__Set exercise__. Please repeat the records word for word, starting at the line that contains "Click the Authentication" and going through the end of the records. Leave the pictures out of your answer.

::: Entries provided

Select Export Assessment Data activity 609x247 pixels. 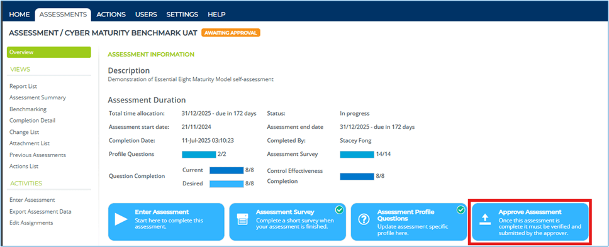pos(40,212)
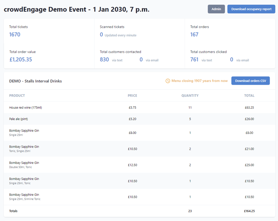Select the House red wine row

(26, 107)
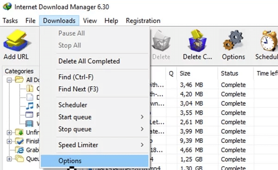Viewport: 278px width, 170px height.
Task: Select the Video category film icon
Action: pyautogui.click(x=29, y=123)
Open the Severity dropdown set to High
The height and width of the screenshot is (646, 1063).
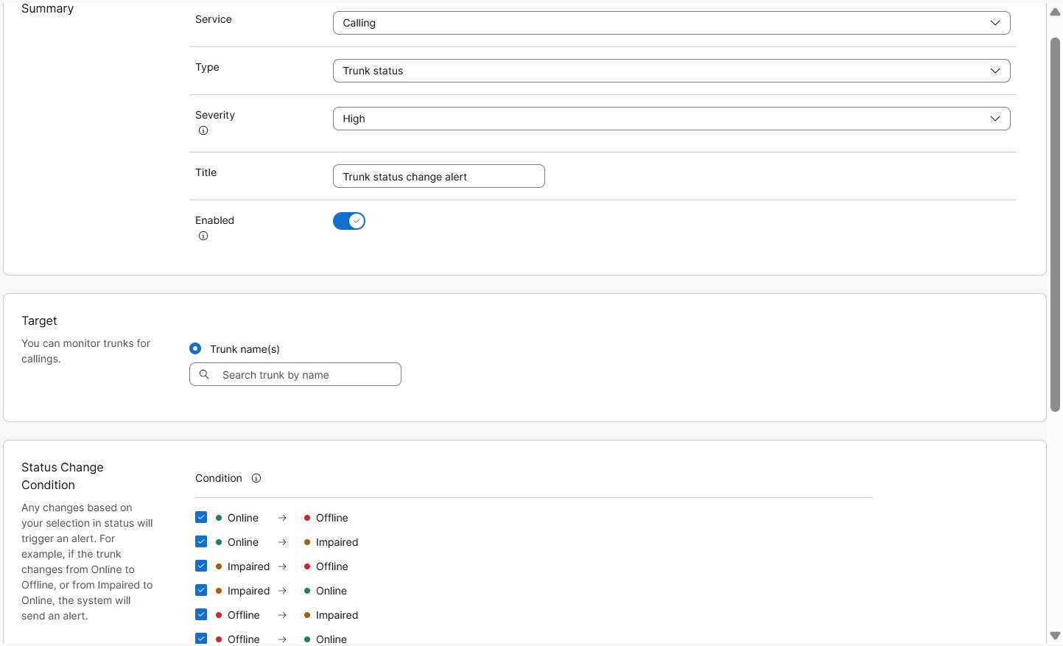pyautogui.click(x=671, y=119)
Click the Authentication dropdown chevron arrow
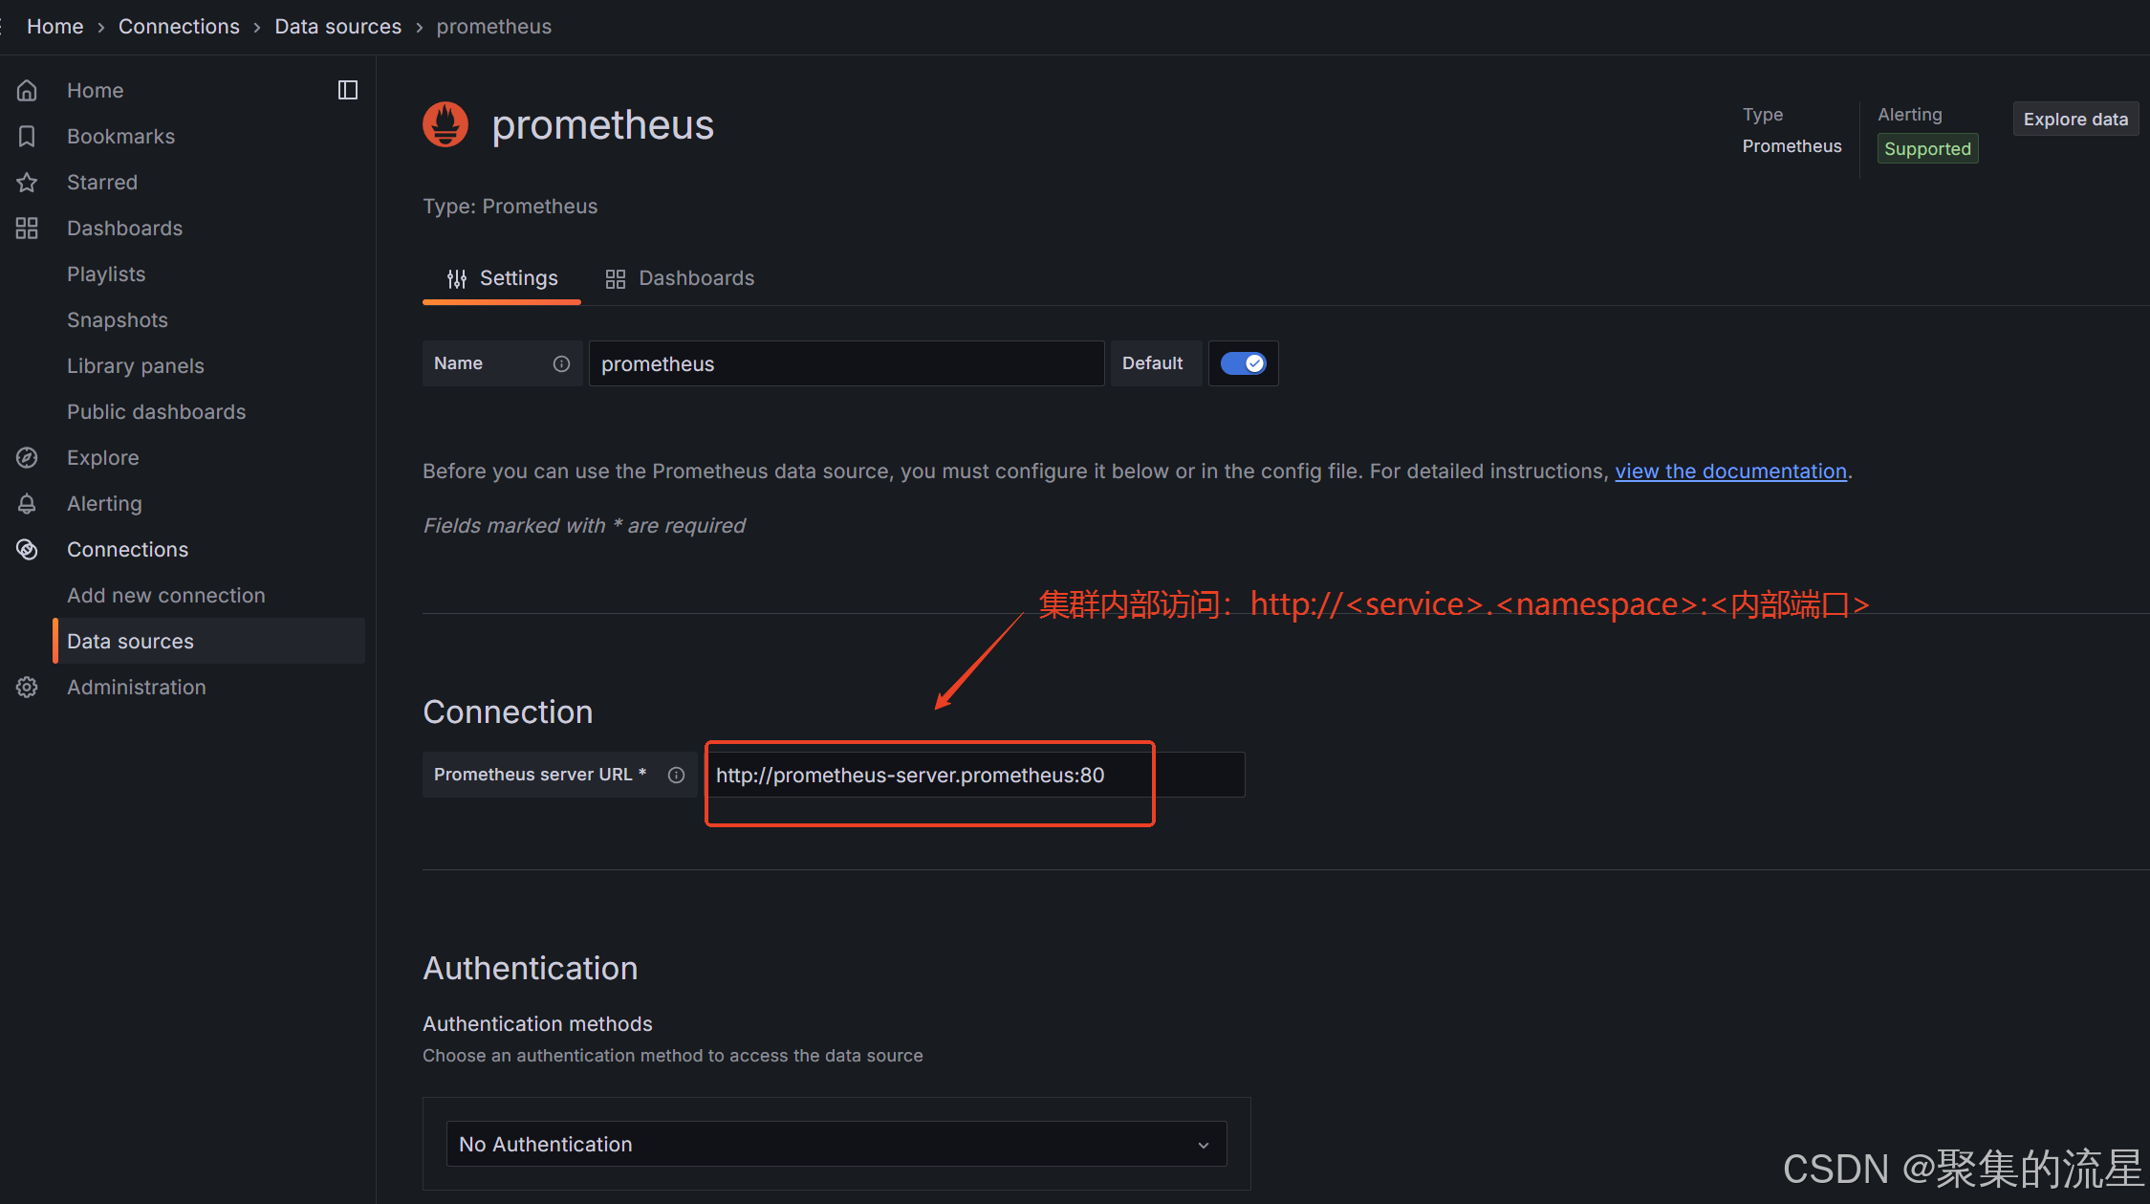 click(x=1204, y=1145)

::::::

__Finished exercise__.
Click the Authentication dropdown chevron arrow
 click(x=1204, y=1145)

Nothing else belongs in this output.